Would amend the constitution to authorize the governor, on the written recommendation and advice of the Board of Pardons and Paroles, to grant a pardon, reprieve, or commutation of punishment to a person who successfully completes a term of deferred adjudication community supervision.

 Arguments For

 * A person who is actually convicted of certain crimes may seek the benefit of a pardon and a person who is not convicted because the person successfully completes the terms of deferred adjudication should have the same opportunity.

 Arguments Against

 * This amendment may deny to the public, press, potential employers, and others relevant information when checking the background of a person who was charged with a crime.

 * Crimes punishable by deferred adjudication represent a level of crime while warranting the ability to avoid a permanent conviction, at the same time being of such nature they are never forgiven. If you have lost someone due to a Driving While Intoxicated (DWI) or theft/embezzlement crime, then you can appreciate that these crimes should not be forgotten.

PROPOSITION 10

The constitutional amendment to change the length of the unexpired term that causes the automatic resignation of certain elected county or district officeholders if they become candidates for another office.

Description

Would amend the constitution by extending the length of the unexpired term that causes the automatic resignation of certain local elected officeholders if they announce candidacy or become candidates for another office from one year to one year and 30 days.

Arguments For

* This amendment is needed to reconcile the resign-to-run provision with the new filing deadline for candidates that has been moved up due to the state’s compliance with the federal Military and Overseas Voter Empowerment Act.

 Arguments Against

 * Elected officials should not be distracted by or neglect their current duties because of aspirations for higher office and should resign if they choose to pursue other offices at any time during their unexpired terms.

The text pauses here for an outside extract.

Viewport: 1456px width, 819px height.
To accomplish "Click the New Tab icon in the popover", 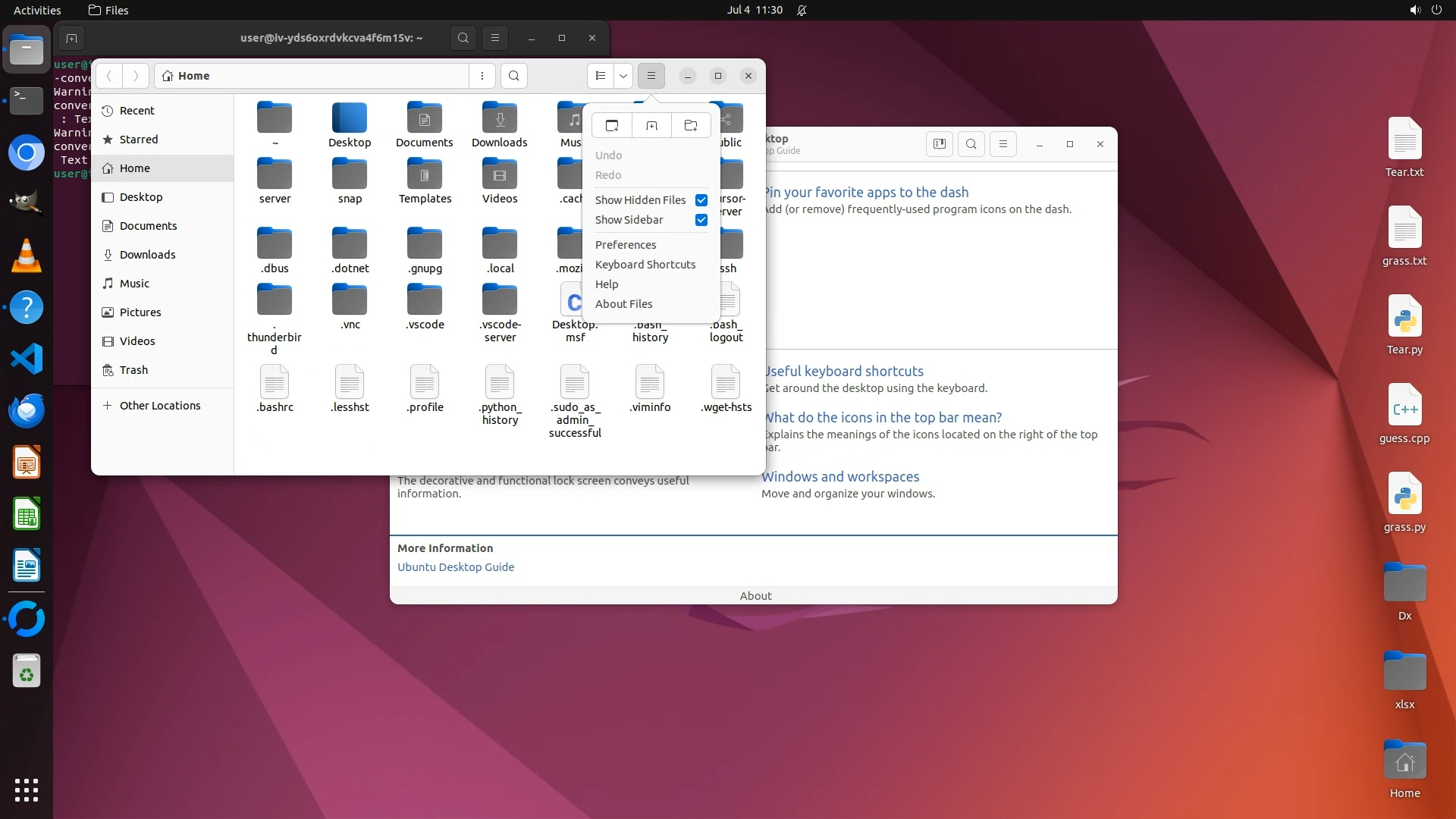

Instead of relaxing this requirement, Texans should expand the resign-to-run provision to cover all elected officials.

 I hope you find this information helpful. Tuesday November 8th, take advantage of your right to vote. No matter what your personal choice is, the key is that you exercise this right paid for so dearly by our ancestors and solders today. The fact is, those who care about their cause (right or wrong; normal or crazy) will show up to vote. It is the apathetic 70 to 75% who will not get off their couch to vote, that sway an election. So, be a part of history, VOTE!

Sam A. Moak is an attorney with the Huntsville law firm of Moak & Moak, P.C. He is licensed to practice in all fields of law by the Supreme Court of Texas, is a Member of the State Bar College, and is a member of the Real Estate, Probate and Trust Law Section of the State Bar of Texas.